Prompt
Nothing goes in the answer except the line that contains "Task: Open the admin user menu" and the lines after it to the end of the material below, unchanged.
§
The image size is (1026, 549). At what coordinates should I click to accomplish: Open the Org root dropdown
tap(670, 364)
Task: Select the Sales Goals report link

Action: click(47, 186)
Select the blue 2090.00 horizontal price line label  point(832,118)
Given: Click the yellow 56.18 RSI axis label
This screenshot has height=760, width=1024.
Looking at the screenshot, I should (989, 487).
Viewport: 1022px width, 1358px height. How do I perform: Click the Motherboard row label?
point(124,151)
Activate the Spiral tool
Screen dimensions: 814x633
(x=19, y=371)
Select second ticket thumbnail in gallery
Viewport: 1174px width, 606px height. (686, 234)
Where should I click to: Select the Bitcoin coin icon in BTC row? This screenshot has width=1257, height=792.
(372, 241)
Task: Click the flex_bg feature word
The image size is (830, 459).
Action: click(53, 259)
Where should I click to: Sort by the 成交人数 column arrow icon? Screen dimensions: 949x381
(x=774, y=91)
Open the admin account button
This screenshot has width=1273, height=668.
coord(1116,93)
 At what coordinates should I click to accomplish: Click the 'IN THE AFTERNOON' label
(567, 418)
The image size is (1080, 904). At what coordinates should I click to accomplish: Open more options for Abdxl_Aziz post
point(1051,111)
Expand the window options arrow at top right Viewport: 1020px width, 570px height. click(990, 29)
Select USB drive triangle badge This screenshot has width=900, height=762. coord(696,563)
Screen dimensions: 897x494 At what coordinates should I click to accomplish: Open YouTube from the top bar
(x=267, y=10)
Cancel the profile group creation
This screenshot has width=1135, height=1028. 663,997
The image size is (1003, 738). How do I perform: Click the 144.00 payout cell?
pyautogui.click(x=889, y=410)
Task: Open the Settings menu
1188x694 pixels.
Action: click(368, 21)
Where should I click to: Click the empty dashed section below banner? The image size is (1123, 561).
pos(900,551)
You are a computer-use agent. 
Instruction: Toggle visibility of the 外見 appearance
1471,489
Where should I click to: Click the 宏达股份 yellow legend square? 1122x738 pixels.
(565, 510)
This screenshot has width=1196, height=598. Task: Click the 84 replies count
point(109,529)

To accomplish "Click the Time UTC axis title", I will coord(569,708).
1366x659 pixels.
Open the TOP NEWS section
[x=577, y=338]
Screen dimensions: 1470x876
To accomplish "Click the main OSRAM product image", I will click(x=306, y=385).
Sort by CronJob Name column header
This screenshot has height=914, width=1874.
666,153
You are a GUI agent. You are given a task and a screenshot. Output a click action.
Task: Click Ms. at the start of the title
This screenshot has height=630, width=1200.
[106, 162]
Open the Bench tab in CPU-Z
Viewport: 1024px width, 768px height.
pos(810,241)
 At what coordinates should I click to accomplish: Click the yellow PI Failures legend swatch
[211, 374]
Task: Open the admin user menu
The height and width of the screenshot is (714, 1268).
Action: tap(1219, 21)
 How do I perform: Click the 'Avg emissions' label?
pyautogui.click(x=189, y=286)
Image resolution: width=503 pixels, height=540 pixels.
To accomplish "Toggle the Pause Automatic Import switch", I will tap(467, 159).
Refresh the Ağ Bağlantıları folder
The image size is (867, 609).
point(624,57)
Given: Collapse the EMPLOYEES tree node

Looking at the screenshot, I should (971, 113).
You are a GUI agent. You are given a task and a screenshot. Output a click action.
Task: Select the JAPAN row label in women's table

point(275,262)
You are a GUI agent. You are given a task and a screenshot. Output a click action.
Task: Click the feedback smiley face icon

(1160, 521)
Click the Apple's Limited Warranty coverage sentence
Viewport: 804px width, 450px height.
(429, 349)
§
Result below
Task: Open the admin user menu
The height and width of the screenshot is (714, 1268).
Action: tap(1219, 21)
 How do I perform: Click the 'Avg emissions' label?
pyautogui.click(x=189, y=286)
Image resolution: width=503 pixels, height=540 pixels.
To accomplish "Toggle the Pause Automatic Import switch", I will tap(467, 159).
Refresh the Ağ Bağlantıları folder
The image size is (867, 609).
point(624,57)
Given: Collapse the EMPLOYEES tree node

Looking at the screenshot, I should (971, 113).
You are a GUI agent. You are given a task and a screenshot. Output a click action.
Task: Select the JAPAN row label in women's table

point(275,262)
You are a GUI agent. You are given a task and a screenshot. Output a click action.
Task: Click the feedback smiley face icon

(1160, 521)
Click the Apple's Limited Warranty coverage sentence
Viewport: 804px width, 450px height.
(429, 349)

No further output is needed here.